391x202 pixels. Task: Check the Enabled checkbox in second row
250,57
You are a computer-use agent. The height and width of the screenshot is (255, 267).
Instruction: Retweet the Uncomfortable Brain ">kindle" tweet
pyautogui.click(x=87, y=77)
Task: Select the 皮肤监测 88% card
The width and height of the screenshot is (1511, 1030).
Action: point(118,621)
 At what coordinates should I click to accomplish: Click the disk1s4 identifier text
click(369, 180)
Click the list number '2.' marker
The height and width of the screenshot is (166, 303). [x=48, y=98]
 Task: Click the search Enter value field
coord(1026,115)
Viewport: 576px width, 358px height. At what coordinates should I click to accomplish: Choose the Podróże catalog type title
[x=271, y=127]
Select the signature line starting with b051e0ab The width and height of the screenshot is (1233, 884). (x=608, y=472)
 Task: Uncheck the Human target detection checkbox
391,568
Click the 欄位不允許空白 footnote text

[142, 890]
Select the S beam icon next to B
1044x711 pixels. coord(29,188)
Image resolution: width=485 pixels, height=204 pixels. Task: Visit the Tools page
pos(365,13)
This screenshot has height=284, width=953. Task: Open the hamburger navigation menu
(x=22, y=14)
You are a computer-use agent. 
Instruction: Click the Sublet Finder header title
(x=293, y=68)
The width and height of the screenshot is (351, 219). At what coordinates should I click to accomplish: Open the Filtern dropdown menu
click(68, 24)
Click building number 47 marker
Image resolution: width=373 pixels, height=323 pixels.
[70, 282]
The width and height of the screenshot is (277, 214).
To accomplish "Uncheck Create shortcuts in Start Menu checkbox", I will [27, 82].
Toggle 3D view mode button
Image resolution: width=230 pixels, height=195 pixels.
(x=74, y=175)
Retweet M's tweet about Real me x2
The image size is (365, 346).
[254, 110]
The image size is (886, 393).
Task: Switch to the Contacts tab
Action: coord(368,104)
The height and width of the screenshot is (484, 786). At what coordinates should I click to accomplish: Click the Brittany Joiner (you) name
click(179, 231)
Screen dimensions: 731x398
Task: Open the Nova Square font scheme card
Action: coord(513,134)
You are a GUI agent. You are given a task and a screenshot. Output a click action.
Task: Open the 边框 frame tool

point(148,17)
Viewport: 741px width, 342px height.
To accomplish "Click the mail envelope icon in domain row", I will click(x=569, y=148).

:::

Problem:
Copy the lines from the one with "Viewport: 741px width, 342px height." through the last line of the material above, exactly as they are and with no others.

Result of the exercise:
Viewport: 741px width, 342px height.
To accomplish "Click the mail envelope icon in domain row", I will click(x=569, y=148).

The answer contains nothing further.